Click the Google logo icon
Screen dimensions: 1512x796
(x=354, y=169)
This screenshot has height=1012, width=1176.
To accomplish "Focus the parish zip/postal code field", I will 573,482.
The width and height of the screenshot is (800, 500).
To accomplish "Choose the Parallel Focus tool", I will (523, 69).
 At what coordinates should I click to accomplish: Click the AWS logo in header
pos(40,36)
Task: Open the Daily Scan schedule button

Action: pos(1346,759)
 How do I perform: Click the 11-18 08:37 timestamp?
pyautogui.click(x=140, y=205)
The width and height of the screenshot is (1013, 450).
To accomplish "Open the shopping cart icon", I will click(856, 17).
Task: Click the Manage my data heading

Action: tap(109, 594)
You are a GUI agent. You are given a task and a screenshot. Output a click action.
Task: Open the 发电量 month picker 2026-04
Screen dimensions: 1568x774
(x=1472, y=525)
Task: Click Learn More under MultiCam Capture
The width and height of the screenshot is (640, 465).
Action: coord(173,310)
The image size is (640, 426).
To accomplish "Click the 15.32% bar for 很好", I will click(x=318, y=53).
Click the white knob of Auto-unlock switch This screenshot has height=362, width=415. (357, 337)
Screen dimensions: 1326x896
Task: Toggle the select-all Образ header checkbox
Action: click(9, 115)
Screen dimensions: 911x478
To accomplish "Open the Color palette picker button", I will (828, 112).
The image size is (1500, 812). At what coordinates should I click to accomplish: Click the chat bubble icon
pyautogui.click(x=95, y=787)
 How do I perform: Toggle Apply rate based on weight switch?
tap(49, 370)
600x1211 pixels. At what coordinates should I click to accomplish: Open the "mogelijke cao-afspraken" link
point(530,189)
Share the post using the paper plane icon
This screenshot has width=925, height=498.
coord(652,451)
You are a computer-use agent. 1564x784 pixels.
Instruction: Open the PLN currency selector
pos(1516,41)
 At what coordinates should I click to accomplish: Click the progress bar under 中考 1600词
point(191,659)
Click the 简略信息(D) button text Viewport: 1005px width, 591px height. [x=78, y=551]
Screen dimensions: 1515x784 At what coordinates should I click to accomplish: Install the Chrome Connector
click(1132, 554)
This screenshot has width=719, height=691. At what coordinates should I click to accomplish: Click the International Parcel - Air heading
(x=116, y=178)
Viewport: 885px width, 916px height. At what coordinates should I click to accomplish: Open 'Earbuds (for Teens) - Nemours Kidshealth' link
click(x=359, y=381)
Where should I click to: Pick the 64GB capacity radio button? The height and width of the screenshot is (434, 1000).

=== EXERCISE INSTRUCTIONS ===
Your response needs to restate the lines above exactly.

=== COMPLETED TASK ===
Click the Google logo icon
Screen dimensions: 1512x796
(x=354, y=169)
This screenshot has height=1012, width=1176.
To accomplish "Focus the parish zip/postal code field", I will 573,482.
The width and height of the screenshot is (800, 500).
To accomplish "Choose the Parallel Focus tool", I will (523, 69).
 At what coordinates should I click to accomplish: Click the AWS logo in header
pos(40,36)
Task: Open the Daily Scan schedule button

Action: pos(1346,759)
 How do I perform: Click the 11-18 08:37 timestamp?
pyautogui.click(x=140, y=205)
The width and height of the screenshot is (1013, 450).
To accomplish "Open the shopping cart icon", I will click(856, 17).
Task: Click the Manage my data heading

Action: tap(109, 594)
You are a GUI agent. You are given a task and a screenshot. Output a click action.
Task: Open the 发电量 month picker 2026-04
Screen dimensions: 1568x774
(x=1472, y=525)
Task: Click Learn More under MultiCam Capture
The width and height of the screenshot is (640, 465).
Action: coord(173,310)
The image size is (640, 426).
To accomplish "Click the 15.32% bar for 很好", I will click(x=318, y=53).
Click the white knob of Auto-unlock switch This screenshot has height=362, width=415. (357, 337)
Screen dimensions: 1326x896
Task: Toggle the select-all Образ header checkbox
Action: click(9, 115)
Screen dimensions: 911x478
To accomplish "Open the Color palette picker button", I will (828, 112).
The image size is (1500, 812). At what coordinates should I click to accomplish: Click the chat bubble icon
pyautogui.click(x=95, y=787)
 How do I perform: Toggle Apply rate based on weight switch?
tap(49, 370)
600x1211 pixels. At what coordinates should I click to accomplish: Open the "mogelijke cao-afspraken" link
point(530,189)
Share the post using the paper plane icon
This screenshot has width=925, height=498.
coord(652,451)
You are a computer-use agent. 1564x784 pixels.
Instruction: Open the PLN currency selector
pos(1516,41)
 At what coordinates should I click to accomplish: Click the progress bar under 中考 1600词
point(191,659)
Click the 简略信息(D) button text Viewport: 1005px width, 591px height. [x=78, y=551]
Screen dimensions: 1515x784 At what coordinates should I click to accomplish: Install the Chrome Connector
click(1132, 554)
This screenshot has width=719, height=691. At what coordinates should I click to accomplish: Click the International Parcel - Air heading
(x=116, y=178)
Viewport: 885px width, 916px height. At what coordinates should I click to accomplish: Open 'Earbuds (for Teens) - Nemours Kidshealth' link
click(x=359, y=381)
Where should I click to: Pick the 64GB capacity radio button? The height and width of the screenshot is (434, 1000).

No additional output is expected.